The traditional methods are realized by rigidly attaching a 
camera onto the range scanner and thereby fixing the relative 
position and orientation of the two sensors with respect to each 
other [Fr'uh C., 2003, Sequeira V., 2002, Zhao FI.,2003]. Fixing 
the relative position between the 3D range and 2D image 
sensors sacrifices the flexibility of 2D image capture. In fact, 
because of occlusions and self occlusions, the methods above 
described are not suit to the large-scale scenes. We use a hand 
held digital camera to take the images from different angles, in 
different times, in different focal length. It is a technical 
challenge integrating the images from freely moving cameras 
with 3D models or 3D point clouds. Some related works have 
done by [Stamos I., 2008, Zhao W., 2005. ]. I.Stamos’s methods 
assume the existence of at least two vanishing points in the 
scene and register individual 2D images onto a 3D model. W. 

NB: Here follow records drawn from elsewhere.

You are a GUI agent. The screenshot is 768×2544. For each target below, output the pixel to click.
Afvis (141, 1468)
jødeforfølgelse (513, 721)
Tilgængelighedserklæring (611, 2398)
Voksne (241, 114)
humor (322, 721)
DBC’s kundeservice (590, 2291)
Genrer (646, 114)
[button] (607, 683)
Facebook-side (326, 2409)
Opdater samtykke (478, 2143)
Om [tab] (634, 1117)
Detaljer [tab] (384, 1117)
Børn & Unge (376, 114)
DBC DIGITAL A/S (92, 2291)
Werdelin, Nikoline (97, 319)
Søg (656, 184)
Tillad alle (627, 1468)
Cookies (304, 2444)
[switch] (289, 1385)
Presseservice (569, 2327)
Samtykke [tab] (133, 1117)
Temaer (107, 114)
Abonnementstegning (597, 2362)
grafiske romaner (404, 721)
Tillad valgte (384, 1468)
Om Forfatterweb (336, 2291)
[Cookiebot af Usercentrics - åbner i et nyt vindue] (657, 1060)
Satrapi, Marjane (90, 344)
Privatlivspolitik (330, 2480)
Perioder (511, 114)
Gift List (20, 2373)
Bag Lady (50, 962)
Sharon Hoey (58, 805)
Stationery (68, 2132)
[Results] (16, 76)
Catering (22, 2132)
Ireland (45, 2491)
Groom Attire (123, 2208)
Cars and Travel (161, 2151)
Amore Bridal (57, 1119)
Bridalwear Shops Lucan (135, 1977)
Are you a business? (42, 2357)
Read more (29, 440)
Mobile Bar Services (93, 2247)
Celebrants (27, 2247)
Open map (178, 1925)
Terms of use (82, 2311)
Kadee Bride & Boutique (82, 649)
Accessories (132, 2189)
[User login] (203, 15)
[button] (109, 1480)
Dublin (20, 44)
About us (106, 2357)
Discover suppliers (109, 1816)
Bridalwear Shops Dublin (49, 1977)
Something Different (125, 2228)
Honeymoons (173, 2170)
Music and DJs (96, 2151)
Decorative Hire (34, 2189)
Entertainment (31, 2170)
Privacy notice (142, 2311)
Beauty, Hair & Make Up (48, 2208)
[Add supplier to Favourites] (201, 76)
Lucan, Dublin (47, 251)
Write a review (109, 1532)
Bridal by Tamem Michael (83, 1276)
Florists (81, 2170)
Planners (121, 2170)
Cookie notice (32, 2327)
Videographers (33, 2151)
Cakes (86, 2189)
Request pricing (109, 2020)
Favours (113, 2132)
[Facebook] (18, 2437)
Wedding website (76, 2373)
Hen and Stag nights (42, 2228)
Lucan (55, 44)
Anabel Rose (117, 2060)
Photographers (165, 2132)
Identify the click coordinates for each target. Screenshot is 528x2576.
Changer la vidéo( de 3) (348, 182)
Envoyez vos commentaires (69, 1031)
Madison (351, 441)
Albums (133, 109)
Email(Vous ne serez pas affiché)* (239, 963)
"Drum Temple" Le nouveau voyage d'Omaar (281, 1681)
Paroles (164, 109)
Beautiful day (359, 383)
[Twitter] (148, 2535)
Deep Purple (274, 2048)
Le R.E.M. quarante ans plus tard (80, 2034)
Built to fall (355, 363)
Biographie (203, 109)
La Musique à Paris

Zhao’s methods align a point cloud computed from the video 
onto the point cloud directly obtained from a 3D sensor. 
Our main goal was to create 3D orthophotoes of murals, 
including (1) generating a big orthophoto for each side wall of 
the prayer-wheel gallery by aligning a sequence of images onto 
the range images and (2) producing 3D orthophotoes for each 
mural by mapping a sequence of images onto a mural model. 
There are some big holes on the range images of the prayer- 
wheel gallery due occlusions. Using the range images are 
difficult to model for full of murals. Thereby, we discussed an 
approach through integrating laser range data with multiview 
geometry for generating the 3D orthophotoes of the murals and 
the orthophotoes of each side wall of the prayer-wheel gallery. 
We use the following method to create the big orthophotoes for 
each side wall. 
(1) Recover multi-view relations from an image sequence by 
structure and motion. 
(2) Compute dense depth map using multi-view stereo. 
(3) Determine the camera poses by aligning 3D point clouds 
from the camera and the 3D sensor using ICP (Iterative Closest 
Point). 
(4) Generating the measurable orthophotoes. 
And then, the pipeline of creating the 3D orthophotoes of the 
murals is shown on figure 1. We need not calculate dense depth 
map, and only need a basic 3D model of the mural from images 
according to multi-view geometry. The basic 3D model aligns 
to the fine 3D model of the mural from high-accuracy laser 
scanning by ICP.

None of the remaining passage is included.